Bab 4

15 2 0
                                    

"Nes? Ines?"

Ines mengerjap. Dia kini sedang berdiri di depan panggung aula. Matanya menatap teman-temannya yang kini sedang asyik berlatih di depan sana. Dan karena saking fokusnya, dia tidak mendengar, sosok disampingnya memanggilnya. "Ada apa, Ra?"

Sosok itu Bara. Teman satu klubnya yang saat ini bertugas sebagai sutradara pertunjukan untuk festival nanti. Bisa dibilang jika dalam sebuah drama korea, Ines adalah penulis skenarionya dan Bara adalah PD-nim nya. "Enggak. Gue mau tanya aja, Lo udah nemu orang yang mau ngisi musik latarnya?" Tanyanya.

"Lah?" Ines mengernyit. "Bukannya katanya elo yang mau nyari, Ra?"

Bara mengangguk. "Iya. Gue juga udah nemu orangnya. Tapi susah diajaknya."

"Wah, Lo harus usaha tuh. Pertunjukan bentar lagi," kata Ines, "Nanti deh, kalo gue nemu pemusik yang tepat, gue ajuin juga ke elo."

Bara tersenyum. "Oke, makasih ya, Nes."

"Nope, Ra." Ines merasakan perutnya yang tiba-tiba melilit. Apa yang dia makan tadi hingga perutnya melilit seperti ini?

"Gue izin bentar." Katanya pada Bara sebelum akhirnya pergi berlalu keluar.

Di luar gedung aula, Ines berpapasan dengan Agung. Dikedua tangan anak itu, tersampir kantung plastik yang penuh.  "Awas loh kalo punya gue salah, Lo harus beliin lagi yang bener," kata Ines sebelum pergi meninggalkannya.

"Tenang aja sih, Nes." Anak itu terlambat. Jelas. Bel pulang sudah berbunyi, tetapi anak itu tadi masih sibuk menyalin jawaban. Sedangkan latihan teater langsung diadakan sepulang sekolah. Alhasil, agung mendapat hukuman karena cukup terlambat.

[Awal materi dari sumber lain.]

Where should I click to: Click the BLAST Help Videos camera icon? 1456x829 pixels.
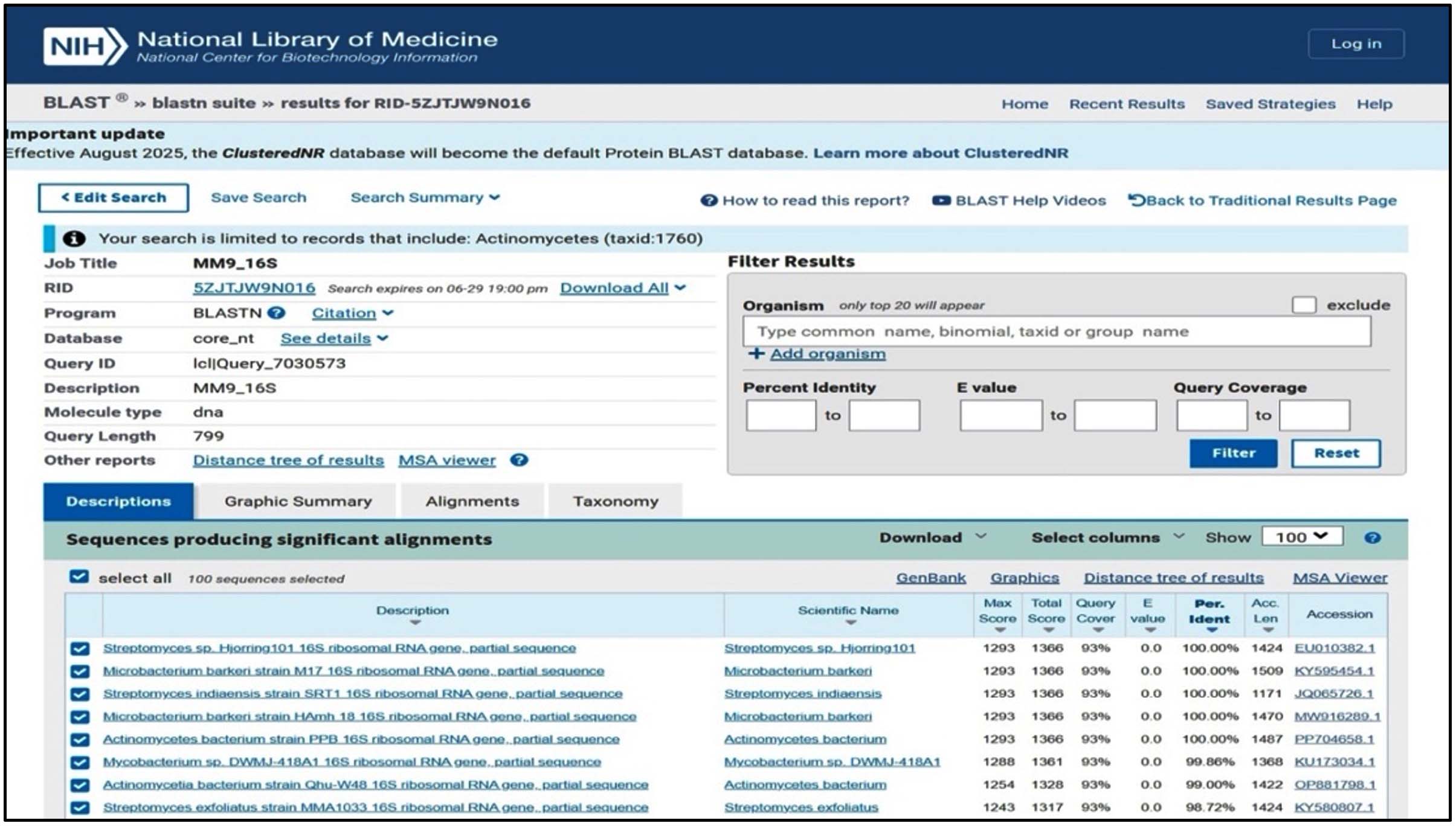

Ines berjalan menuju toilet yang ada di jajaran ruangan klub, yang memang toilet terdekat dari gedung aula. Beberapa ruangan klub tampak ramai, sepertinya mereka juga bersiap untuk festival. Namun beberapa ruangan yang lain tampak sepi, karena sepertinya hari ini bukan jadwal kegiatan mereka.

Niatnya, hari ini Ines ingin mampir ke klub musik untuk mencari pengisi musik di pertunjukan teater nanti. Mereka baik. Ines dan kawan-kawan di klub teater sudah berkali-kali meminta bantuan mereka, yang diterima dengan senang hati. Tapi, sayangnya ruangan musik itu tertutup rapat. Mereka hari ini tidak mengadakan kegiatan.

Namun, saat Ines sudah berdiri di depan ruang klub basket, tepat di sebelah ruangan musik, dia mendengar sayup-sayup suara. Ines memundurkan langkahnya dan kini berdiri tepat di depan pintu ruangan musik.

Benar, suara alunan piano itu berasal dari dalam. Suara yang awalnya samar kini semakin jelas. Suaranya penuh makna, tepat seperti warna yang menguar di udara yang Ines lihat. Seperti pelangi.

Ines meraih gagang pintu dan menggerakkannya ke bawah, membukanya. Tetapi pintu tidak terbuka, terkunci dari dalam.

Perut Ines kini bergerak mengganggu lagi. Dia melirik ke dalam ruangan musik yang tertutup rapat, tidak dapat melihat apa-apa. Akhirnya Ines memutuskan untuk pergi berlari menuju toilet yang berada di ujung.

Entah sudah lima atau sepuluh menit Ines mendekam di toilet, dia kini sudah berdiri lagi di depan pintu ruangan musik yang lagi-lagi tertutup. Tangannya bergerak dan membuka engsel pintu.

Krekk

Pintunya tidak dikunci. Ines melongokkan kepala ke dalam ruangan. Namun, disana sudah tidak ada siapapun. Suara dan orang yang memainkan musik kini telah menghilang.